(Records drawn from a dataset)
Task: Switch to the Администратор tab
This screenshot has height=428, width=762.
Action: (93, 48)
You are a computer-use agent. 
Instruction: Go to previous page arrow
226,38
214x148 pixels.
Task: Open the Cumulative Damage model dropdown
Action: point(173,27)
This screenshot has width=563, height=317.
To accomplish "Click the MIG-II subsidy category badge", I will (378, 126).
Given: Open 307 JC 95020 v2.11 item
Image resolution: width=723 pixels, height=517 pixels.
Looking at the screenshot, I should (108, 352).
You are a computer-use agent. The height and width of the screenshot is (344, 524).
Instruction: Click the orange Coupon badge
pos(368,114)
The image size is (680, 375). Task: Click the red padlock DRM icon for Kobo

Activity. The records must be reproduced in full. Nothing should differ.

Problem solution.
Task: Switch to the Администратор tab
This screenshot has height=428, width=762.
Action: (93, 48)
You are a computer-use agent. 
Instruction: Go to previous page arrow
226,38
214x148 pixels.
Task: Open the Cumulative Damage model dropdown
Action: point(173,27)
This screenshot has width=563, height=317.
To accomplish "Click the MIG-II subsidy category badge", I will (378, 126).
Given: Open 307 JC 95020 v2.11 item
Image resolution: width=723 pixels, height=517 pixels.
Looking at the screenshot, I should (108, 352).
You are a computer-use agent. The height and width of the screenshot is (344, 524).
Instruction: Click the orange Coupon badge
pos(368,114)
The image size is (680, 375). Task: Click the red padlock DRM icon for Kobo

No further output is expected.